7

How can I create a histogram that shows the probability distribution given an array of numbers x ranging from 0-1? I expect each bar to be <= 1 and that if I sum the y values of every bar they should add up to 1.

For example, if x=[.2, .2, .8] then I would expect a graph showing 2 bars, one at .2 with height .66, one at .8 with height .33.

I've tried:

matplotlib.pyplot.hist(x, bins=50, normed=True)
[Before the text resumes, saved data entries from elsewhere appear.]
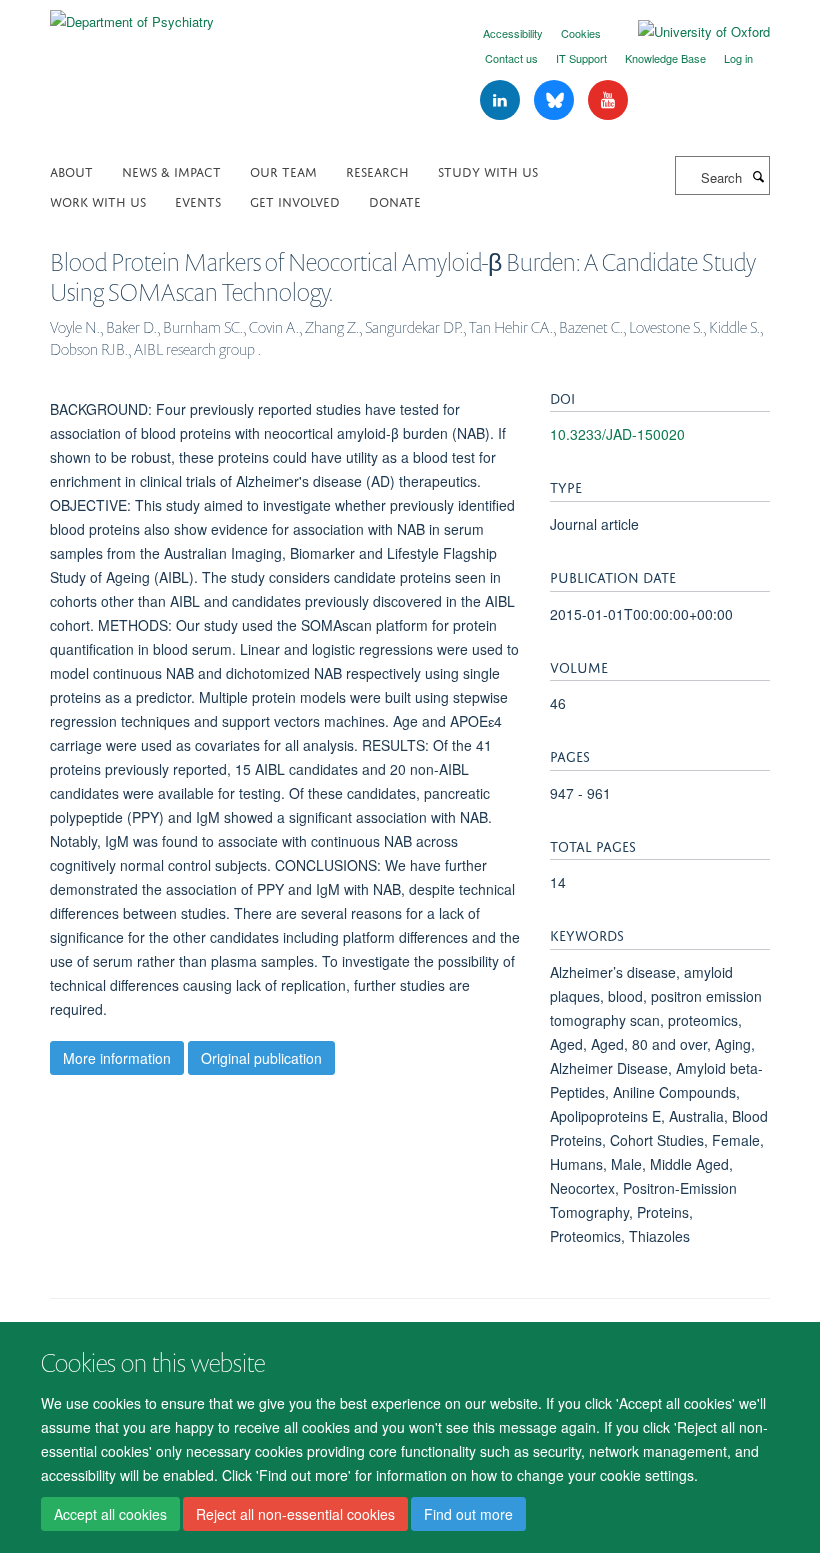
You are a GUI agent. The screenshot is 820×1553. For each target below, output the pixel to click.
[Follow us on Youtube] (608, 100)
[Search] (758, 176)
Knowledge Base (665, 58)
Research (377, 170)
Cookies (581, 33)
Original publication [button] (261, 1058)
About (71, 170)
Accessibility (513, 33)
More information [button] (117, 1058)
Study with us (488, 170)
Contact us (511, 58)
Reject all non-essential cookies (295, 1514)
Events (198, 200)
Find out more (468, 1514)
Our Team (283, 170)
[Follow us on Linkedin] (502, 100)
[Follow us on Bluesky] (556, 100)
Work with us (98, 200)
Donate (395, 200)
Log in (738, 58)
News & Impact (171, 170)
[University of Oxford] (689, 32)
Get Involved (295, 200)
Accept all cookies (110, 1514)
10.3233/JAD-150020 (617, 434)
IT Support (581, 58)
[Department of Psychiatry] (132, 14)
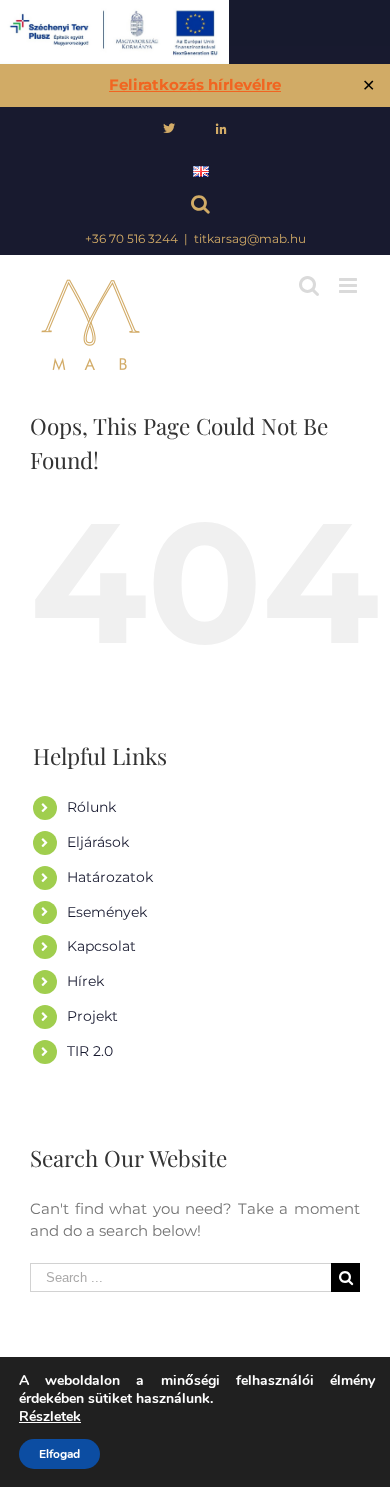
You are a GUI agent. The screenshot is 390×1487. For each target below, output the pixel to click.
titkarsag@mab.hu (250, 238)
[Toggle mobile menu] (349, 285)
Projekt (92, 1016)
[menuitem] (169, 129)
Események (107, 912)
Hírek (85, 981)
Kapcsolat (101, 946)
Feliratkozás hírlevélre (195, 84)
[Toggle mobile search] (309, 285)
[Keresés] (195, 206)
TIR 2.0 (90, 1051)
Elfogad (59, 1454)
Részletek (50, 1417)
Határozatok (110, 877)
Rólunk (91, 807)
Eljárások (98, 842)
which gives me a histogram with bars that go above 1. I'm not saying that's wrong since that's what the normed parameter will do according to documentation, but that doesn't show the probabilities.

I've also tried:

counts, bins = numpy.histogram(x, bins=50, density=True)
bins = bins[:-1] + (bins[1] - bins[0])/2
matplotlib.pyplot.bar(bins, counts, 1.0/50)
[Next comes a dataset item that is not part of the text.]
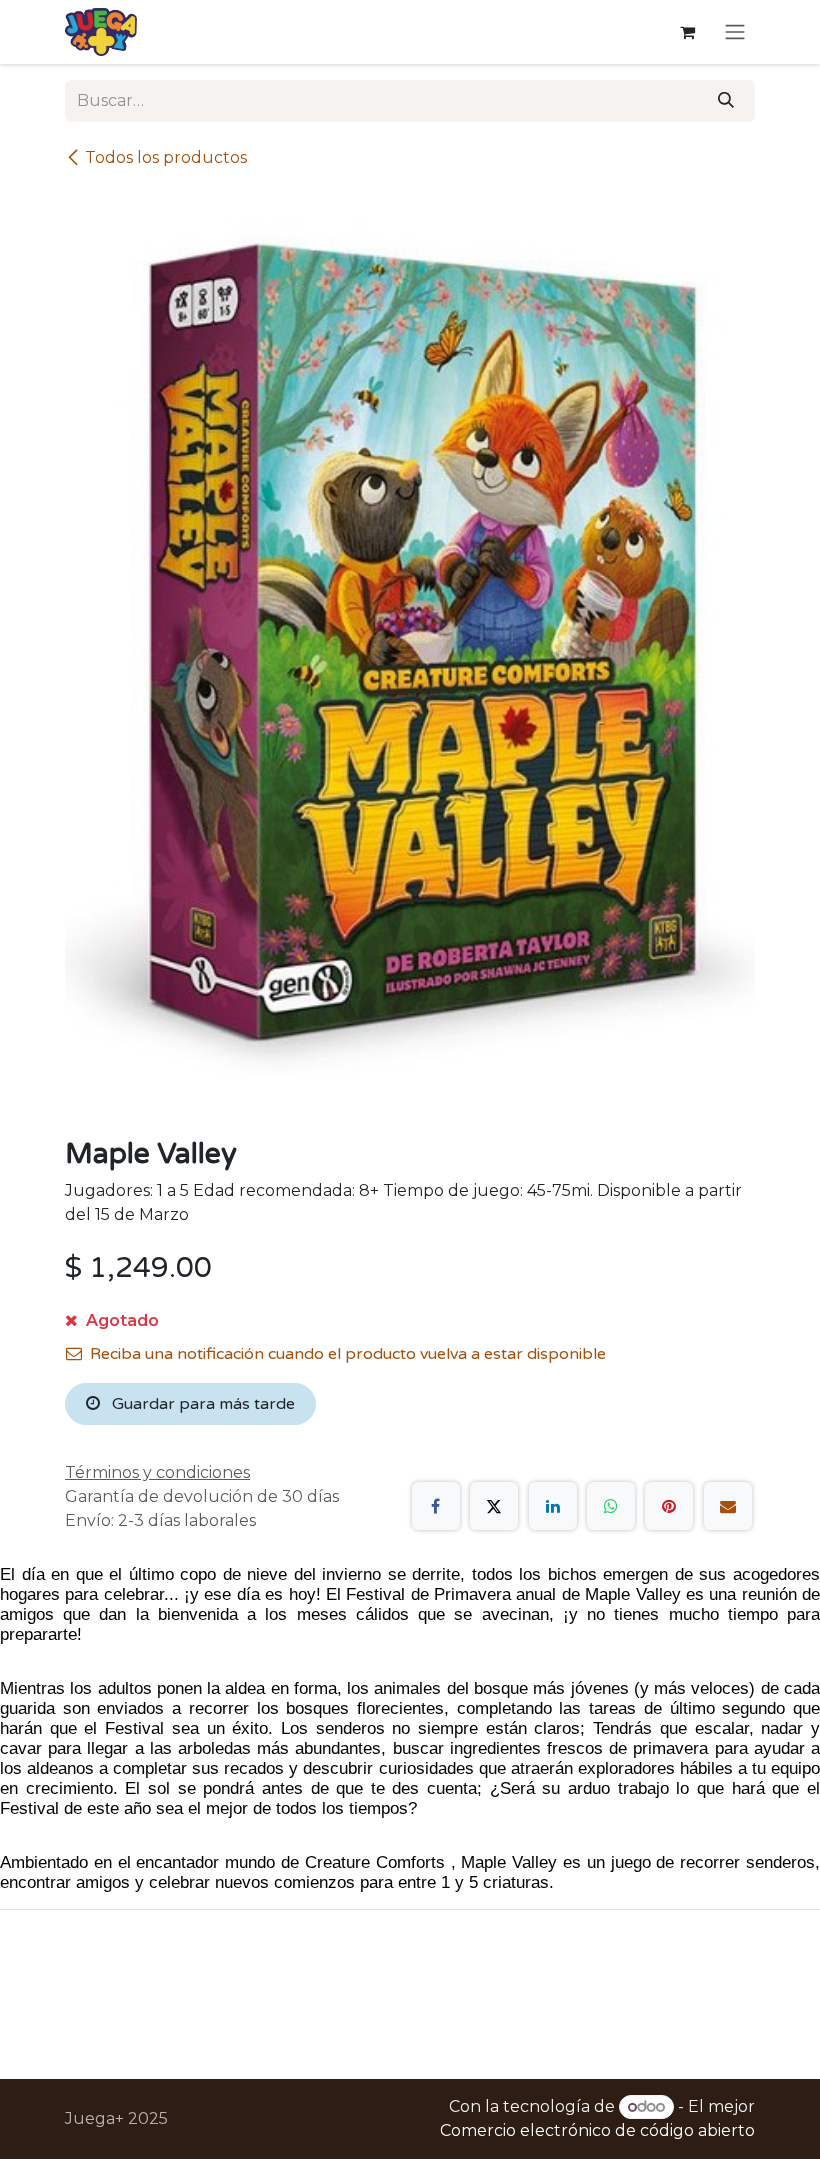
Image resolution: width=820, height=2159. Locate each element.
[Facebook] (436, 1506)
which also gives me bars whose y values sum to greater than 1.

kmosley
  • 366
  • 1
  • 2
  • 11

2 Answers2

6

I think my original terminology was off. I have an array of continuous values [0-1) which I want to discretize and use to plot a probability mass function. I thought this might be common enough to warrant a single method to do it.

Here's the code:

x = [random.random() for r in xrange(1000)]
num_bins = 50
counts, bins = np.histogram(x, bins=num_bins)
bins = bins[:-1] + (bins[1] - bins[0])/2
probs = counts/float(counts.sum())
print probs.sum() # 1.0
plt.bar(bins, probs, 1.0/num_bins)
plt.show()
kmosley
  • 366
  • 1
  • 2
  • 11
3

I think you are mistaking a sum for an integral. A proper PDF (probability distribution function) integrates to unity; if you simply take the sum you may be missing out on the size of the rectangle.

import numpy as np
import pylab as plt

N = 10**5
X = np.random.normal(size=N)

counts, bins = np.histogram(X,bins=50, density=True)
bins = bins[:-1] + (bins[1] - bins[0])/2

print np.trapz(counts, bins)

Gives .999985, which is close enough to unity.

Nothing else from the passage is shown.